(Rows of pointing data)
= = =

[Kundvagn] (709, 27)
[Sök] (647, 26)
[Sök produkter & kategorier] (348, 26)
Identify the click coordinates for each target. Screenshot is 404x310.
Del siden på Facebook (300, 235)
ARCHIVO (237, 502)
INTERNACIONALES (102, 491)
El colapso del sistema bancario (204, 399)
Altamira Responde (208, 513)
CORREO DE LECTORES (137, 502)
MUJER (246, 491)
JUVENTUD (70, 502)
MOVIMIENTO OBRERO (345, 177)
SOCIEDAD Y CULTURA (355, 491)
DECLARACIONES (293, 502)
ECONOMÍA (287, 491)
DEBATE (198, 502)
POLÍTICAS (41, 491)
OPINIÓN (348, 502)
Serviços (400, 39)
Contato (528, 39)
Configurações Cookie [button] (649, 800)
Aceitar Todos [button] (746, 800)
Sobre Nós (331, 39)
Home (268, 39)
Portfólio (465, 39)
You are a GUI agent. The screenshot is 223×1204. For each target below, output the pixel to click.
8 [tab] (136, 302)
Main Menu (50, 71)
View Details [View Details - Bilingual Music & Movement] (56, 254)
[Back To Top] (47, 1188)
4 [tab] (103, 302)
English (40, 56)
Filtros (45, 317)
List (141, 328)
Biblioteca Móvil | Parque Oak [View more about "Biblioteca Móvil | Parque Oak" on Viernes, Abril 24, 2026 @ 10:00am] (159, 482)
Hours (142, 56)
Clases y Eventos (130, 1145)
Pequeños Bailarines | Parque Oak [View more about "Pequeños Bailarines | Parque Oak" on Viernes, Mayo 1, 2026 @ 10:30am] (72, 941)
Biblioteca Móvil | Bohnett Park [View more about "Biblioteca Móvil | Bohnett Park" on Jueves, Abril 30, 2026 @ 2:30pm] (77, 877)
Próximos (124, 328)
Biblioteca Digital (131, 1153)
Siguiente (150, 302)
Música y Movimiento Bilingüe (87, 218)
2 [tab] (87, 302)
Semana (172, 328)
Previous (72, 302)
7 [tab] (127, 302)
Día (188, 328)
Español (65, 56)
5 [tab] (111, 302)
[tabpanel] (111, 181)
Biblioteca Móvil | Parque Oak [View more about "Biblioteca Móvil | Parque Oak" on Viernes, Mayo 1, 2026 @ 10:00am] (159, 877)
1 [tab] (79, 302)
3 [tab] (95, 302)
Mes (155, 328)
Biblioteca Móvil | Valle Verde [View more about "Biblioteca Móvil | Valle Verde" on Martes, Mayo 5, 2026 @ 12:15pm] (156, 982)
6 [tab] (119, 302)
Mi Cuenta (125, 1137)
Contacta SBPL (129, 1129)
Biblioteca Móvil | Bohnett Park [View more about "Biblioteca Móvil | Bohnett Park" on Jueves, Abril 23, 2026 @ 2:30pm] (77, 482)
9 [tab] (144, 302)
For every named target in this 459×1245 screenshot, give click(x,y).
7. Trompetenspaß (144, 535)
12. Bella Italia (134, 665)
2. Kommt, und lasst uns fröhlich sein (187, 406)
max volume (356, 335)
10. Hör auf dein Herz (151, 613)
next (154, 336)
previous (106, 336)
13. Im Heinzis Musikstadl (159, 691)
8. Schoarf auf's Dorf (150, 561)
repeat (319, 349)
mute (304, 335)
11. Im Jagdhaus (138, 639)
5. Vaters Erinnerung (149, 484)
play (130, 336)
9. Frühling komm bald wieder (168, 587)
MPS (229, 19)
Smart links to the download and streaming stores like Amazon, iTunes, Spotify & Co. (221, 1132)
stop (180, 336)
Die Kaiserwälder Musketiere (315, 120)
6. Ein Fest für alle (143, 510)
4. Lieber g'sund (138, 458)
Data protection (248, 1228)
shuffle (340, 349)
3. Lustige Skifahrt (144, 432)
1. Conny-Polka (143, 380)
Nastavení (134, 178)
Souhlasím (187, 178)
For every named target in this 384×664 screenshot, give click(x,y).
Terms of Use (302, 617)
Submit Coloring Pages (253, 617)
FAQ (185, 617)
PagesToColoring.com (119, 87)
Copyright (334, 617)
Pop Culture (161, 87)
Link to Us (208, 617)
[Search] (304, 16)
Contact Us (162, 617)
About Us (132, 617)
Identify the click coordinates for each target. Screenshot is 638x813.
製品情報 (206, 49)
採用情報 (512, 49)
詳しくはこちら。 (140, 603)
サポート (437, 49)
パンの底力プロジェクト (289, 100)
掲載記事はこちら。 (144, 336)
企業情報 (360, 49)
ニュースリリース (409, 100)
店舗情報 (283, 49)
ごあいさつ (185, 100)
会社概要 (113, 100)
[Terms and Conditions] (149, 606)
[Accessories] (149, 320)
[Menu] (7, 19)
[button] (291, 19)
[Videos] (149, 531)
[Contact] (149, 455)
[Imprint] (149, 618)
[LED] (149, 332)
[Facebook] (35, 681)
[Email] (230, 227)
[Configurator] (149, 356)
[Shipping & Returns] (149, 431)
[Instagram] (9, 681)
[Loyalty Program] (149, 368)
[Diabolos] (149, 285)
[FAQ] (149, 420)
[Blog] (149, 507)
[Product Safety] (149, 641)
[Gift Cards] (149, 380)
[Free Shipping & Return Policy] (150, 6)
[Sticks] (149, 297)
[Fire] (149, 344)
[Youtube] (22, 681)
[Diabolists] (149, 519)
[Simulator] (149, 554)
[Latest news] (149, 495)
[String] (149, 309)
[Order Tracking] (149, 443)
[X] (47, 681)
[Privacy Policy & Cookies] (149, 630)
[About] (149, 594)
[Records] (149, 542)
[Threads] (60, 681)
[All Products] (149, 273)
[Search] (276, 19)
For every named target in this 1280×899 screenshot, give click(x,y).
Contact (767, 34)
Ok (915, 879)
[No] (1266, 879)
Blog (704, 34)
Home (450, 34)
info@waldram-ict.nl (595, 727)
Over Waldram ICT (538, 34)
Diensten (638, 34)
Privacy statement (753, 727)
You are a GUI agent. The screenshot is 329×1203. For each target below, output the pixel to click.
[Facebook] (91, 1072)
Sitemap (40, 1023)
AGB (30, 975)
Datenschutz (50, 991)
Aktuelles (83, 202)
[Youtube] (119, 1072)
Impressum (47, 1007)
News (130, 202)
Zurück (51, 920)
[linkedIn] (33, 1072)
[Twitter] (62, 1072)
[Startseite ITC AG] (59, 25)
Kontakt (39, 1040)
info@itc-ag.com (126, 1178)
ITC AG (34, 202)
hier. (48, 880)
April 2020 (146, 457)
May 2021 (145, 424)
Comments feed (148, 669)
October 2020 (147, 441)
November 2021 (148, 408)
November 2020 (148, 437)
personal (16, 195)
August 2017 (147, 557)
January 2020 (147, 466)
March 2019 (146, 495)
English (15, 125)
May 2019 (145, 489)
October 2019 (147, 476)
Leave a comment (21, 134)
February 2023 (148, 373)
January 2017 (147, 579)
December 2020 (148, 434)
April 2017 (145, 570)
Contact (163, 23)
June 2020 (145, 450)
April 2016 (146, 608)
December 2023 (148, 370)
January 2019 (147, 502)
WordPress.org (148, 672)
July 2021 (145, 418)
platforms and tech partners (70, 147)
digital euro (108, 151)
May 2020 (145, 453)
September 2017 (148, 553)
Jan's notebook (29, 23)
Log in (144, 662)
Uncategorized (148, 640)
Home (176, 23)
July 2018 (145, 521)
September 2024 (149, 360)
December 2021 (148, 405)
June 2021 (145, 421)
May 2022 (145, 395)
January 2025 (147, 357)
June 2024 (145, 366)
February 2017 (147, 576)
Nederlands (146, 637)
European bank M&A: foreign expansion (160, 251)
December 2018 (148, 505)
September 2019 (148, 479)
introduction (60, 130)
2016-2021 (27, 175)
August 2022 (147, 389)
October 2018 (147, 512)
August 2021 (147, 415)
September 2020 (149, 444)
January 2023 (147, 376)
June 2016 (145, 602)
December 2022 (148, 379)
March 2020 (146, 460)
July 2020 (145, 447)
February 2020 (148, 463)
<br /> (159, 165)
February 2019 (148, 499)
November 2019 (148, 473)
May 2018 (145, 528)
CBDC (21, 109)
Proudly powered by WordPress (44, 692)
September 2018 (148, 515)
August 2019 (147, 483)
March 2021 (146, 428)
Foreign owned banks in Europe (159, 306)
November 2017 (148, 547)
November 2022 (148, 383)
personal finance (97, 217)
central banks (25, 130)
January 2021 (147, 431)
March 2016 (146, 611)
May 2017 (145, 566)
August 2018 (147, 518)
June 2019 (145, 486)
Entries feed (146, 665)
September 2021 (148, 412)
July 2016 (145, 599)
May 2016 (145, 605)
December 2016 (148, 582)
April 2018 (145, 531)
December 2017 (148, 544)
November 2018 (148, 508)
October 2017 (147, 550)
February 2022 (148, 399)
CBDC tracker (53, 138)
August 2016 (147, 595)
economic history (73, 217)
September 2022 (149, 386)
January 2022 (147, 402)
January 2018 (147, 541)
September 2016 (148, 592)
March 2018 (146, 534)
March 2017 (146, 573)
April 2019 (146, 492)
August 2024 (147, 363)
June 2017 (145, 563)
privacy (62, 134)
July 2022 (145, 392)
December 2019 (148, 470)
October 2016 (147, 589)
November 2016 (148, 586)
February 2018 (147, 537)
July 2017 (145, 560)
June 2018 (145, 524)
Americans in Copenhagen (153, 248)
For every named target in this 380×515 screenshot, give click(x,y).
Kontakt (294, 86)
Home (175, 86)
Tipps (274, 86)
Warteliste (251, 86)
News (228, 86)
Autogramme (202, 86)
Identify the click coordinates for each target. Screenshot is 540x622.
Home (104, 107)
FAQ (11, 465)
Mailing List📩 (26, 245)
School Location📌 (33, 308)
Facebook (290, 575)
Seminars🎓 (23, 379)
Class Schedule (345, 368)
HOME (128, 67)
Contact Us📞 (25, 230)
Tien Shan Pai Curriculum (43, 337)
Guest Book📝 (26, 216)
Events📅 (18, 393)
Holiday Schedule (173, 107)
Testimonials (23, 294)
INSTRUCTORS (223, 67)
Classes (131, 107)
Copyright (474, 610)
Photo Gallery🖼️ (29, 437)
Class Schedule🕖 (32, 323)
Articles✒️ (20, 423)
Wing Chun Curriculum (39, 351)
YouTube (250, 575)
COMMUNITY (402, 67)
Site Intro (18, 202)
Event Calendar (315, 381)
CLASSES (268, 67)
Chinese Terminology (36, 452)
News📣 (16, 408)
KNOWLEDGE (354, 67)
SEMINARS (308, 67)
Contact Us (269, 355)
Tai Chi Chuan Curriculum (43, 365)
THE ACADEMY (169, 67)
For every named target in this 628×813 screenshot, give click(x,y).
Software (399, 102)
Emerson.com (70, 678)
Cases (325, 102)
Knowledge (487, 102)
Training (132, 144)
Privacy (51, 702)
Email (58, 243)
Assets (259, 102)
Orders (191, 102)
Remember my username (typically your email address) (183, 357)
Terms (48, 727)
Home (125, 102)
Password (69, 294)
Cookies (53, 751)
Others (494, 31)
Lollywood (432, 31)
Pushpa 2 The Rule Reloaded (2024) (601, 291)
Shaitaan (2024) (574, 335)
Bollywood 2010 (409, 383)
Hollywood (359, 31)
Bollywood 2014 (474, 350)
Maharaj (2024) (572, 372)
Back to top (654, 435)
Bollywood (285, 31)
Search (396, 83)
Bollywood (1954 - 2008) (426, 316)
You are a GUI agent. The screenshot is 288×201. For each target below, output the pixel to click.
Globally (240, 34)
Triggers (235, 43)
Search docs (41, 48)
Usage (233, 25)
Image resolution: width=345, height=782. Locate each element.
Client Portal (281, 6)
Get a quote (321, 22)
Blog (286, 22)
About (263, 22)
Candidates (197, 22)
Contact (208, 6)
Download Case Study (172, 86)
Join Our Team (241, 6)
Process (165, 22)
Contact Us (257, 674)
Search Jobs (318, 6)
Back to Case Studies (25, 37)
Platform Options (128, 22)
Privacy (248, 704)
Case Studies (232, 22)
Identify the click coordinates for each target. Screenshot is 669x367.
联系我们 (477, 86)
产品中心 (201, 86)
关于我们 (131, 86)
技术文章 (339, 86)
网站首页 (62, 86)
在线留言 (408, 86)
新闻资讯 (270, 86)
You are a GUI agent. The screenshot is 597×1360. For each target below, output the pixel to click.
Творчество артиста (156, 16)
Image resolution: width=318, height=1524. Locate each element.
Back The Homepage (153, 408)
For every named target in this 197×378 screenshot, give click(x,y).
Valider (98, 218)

= = =

_WHAT TO DO_.
Put the data, starting at the line containing "May 2020 (145, 453)" and ending at the line containing "August 2018 (147, 518)", into a Markdown table with the columns Row and Entry. Number each line under Row, place the line under Entry, and leave out any blank lines.

_WRITTEN RESPONSE_.
| Row | Entry |
|---|---|
| 1 | May 2020 (145, 453) |
| 2 | September 2017 (148, 553) |
| 3 | Jan's notebook (29, 23) |
| 4 | Log in (144, 662) |
| 5 | Uncategorized (148, 640) |
| 6 | Home (176, 23) |
| 7 | July 2018 (145, 521) |
| 8 | September 2024 (149, 360) |
| 9 | December 2021 (148, 405) |
| 10 | June 2021 (145, 421) |
| 11 | May 2022 (145, 395) |
| 12 | January 2025 (147, 357) |
| 13 | June 2024 (145, 366) |
| 14 | February 2017 (147, 576) |
| 15 | Nederlands (146, 637) |
| 16 | European bank M&A: foreign expansion (160, 251) |
| 17 | December 2018 (148, 505) |
| 18 | September 2019 (148, 479) |
| 19 | introduction (60, 130) |
| 20 | 2016-2021 (27, 175) |
| 21 | August 2022 (147, 389) |
| 22 | October 2018 (147, 512) |
| 23 | August 2021 (147, 415) |
| 24 | September 2020 (149, 444) |
| 25 | January 2023 (147, 376) |
| 26 | June 2016 (145, 602) |
| 27 | December 2022 (148, 379) |
| 28 | March 2020 (146, 460) |
| 29 | July 2020 (145, 447) |
| 30 | February 2020 (148, 463) |
| 31 | <br /> (159, 165) |
| 32 | February 2019 (148, 499) |
| 33 | November 2019 (148, 473) |
| 34 | May 2018 (145, 528) |
| 35 | CBDC (21, 109) |
| 36 | Proudly powered by WordPress (44, 692) |
| 37 | September 2018 (148, 515) |
| 38 | August 2019 (147, 483) |
| 39 | March 2021 (146, 428) |
| 40 | Foreign owned banks in Europe (159, 306) |
| 41 | November 2017 (148, 547) |
| 42 | November 2022 (148, 383) |
| 43 | personal finance (97, 217) |
| 44 | central banks (25, 130) |
| 45 | January 2021 (147, 431) |
| 46 | March 2016 (146, 611) |
| 47 | May 2017 (145, 566) |
| 48 | August 2018 (147, 518) |